JudgeKearns P.
Judgment Date03 March 2015
Neutral Citation[2015] IEHC 116
CourtHigh Court
Date03 March 2015

[2015] IEHC 116


R (R) (a minor) v DPP & Ors



Crime & Sentencing – Robbery – Sentencing – S. 100 of the Children Act 2001 – Vacation of order – Delay in pronouncement of sentence

Facts: The second named respondent indicted the minor applicant for robbery. At that time, neither the prosecution nor the accused had the provisions of s. 100 of the Children Act 2001 in consideration. Subsequently, the first named respondent initiated the proceedings under s. 100 of the said Act and the applicant, who had already been serving sentence for an unrelated offence, was remanded on bail for sentencing by the third named respondent. Now the first named respondent sought an order by way of certiorari for quashing the orders of both the second and the third named respondents and whether the proceedings should be remitted back to the Circuit Criminal Court for sentencing.

Mr. Justice Kearns P. granted an order quashing the orders of the second and the third named respondents and remitted the matter to the Circuit Court for sentencing. The Court held that the provisions of s. 100 of the Children Act 2001 were beneficiary in nature but it did not follow that failure to submit a Probation Report within the stipulated time of 42 days as envisaged by the section would have led to sentencing the accused/child in haste. The Court observed that the language of the said section permitted the Court to remand the child on bail whenever there was a delay in production of necessary documents. The Court held that the applicant having spent additional time in excess of what was being allowed by the legislature was due to the fact that he was already serving a sentence in an unrelated offence and hence he did not serve any additional time in detention.
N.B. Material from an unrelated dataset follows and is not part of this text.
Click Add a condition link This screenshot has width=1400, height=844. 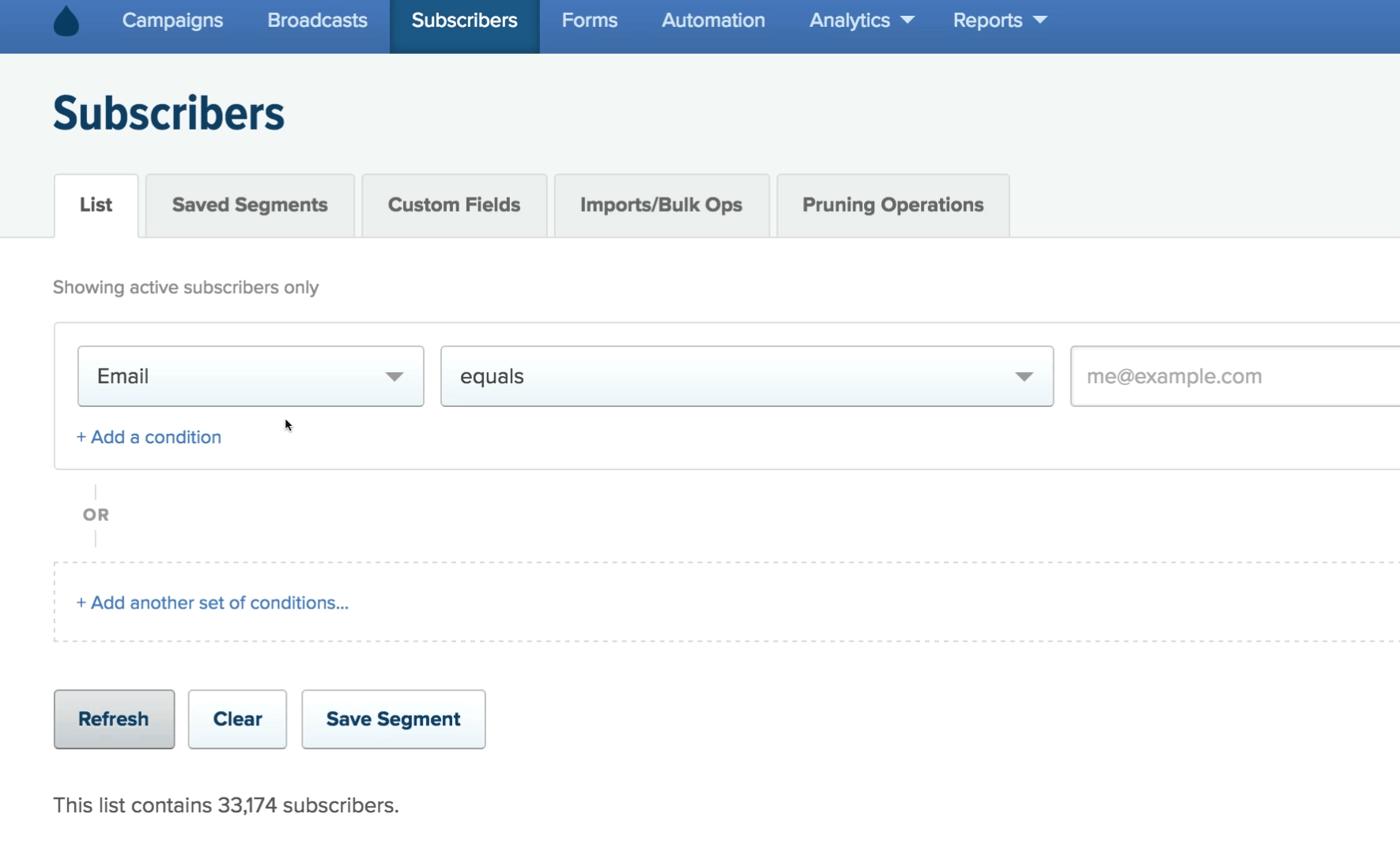[149, 436]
JUDGMENT of Kearns P. delivered on the 3rd day of March, 2015


This matter comes before the Court in circumstances where the first respondent has conceded to the grant of certiorari in respect of orders made by His Honour Judge Nolan and Her Honour Judge Ring on the 17 th October, 2014 and 25 th November, 2014 respectively. The parties are now in dispute as to whether the substantive criminal proceedings should be remitted to the Circuit Court for sentencing.


The applicant is a minor and is charged with two very serious robbery offences which occurred in April 2014. In one incident the applicant and his co-accused followed a disabled man on a bus from Dublin city centre to Booterstown. They then followed him from the bus stop before hitting him across the head and stealing his briefcase. In the second incident, the applicant and his co-accused lured a drunk and vulnerable man down a laneway in Dublin 2, knocked him unconscious and robbed him.
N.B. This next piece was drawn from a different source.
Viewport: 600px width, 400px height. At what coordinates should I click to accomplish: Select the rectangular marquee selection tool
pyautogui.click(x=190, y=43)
The offences were dealt with on indictment and were sent forward to Dublin Circuit Criminal Court. On the 17 th October, 2014 the applicant pleaded guilty to both offences and was remanded by Judge Nolan in custody for sentence to 17 th February, 2015. Judge Nolan also ordered the preparation of a Probation Services report. Neither the prosecution nor defence made any reference to the provisions of s.100 of the Children Act 2001 which only permits a remand of 28 days in custody with the possibility of a further extension of 14 days if the accused is admitted to bail.


The prosecution subsequently became aware of the provisions of s.100 and the matter was re-listed on the 24 th November, 2014 when the prosecution sought and obtained, ex parte, an order for the production of the applicant on 25 th November for the purposes of seeking to have the sentencing brought forward. On the 25 th November, 2014 the prosecution applied to Judge Ring to vacate the order of Judge Nolan dated 17 th October, 2014. At the request of the prosecution the applicant was remanded on bail to the 28 th November, 2014 for sentencing and a Probation Services report was ordered. As it transpired, the applicant was already serving a sentence for another unrelated matter and could not be released until the following day when that sentence had expired.


The applicant subsequently instituted judicial review proceedings seeking to quash the order of Judge Nolan dated the 17 th October, 2014 and the order of Judge Ring dated 25 th November, 2014. The matter came before the High Court on the 26 th November, 2014 and McDermott J. granted leave to the applicant to apply to quash the order of Judge Ring only. The first respondent does not oppose the quashing of both orders dated 17 th October and 28 th November. It therefore remains for this Court to consider whether or not the matter should be remitted to the Circuit Criminal Court for sentencing.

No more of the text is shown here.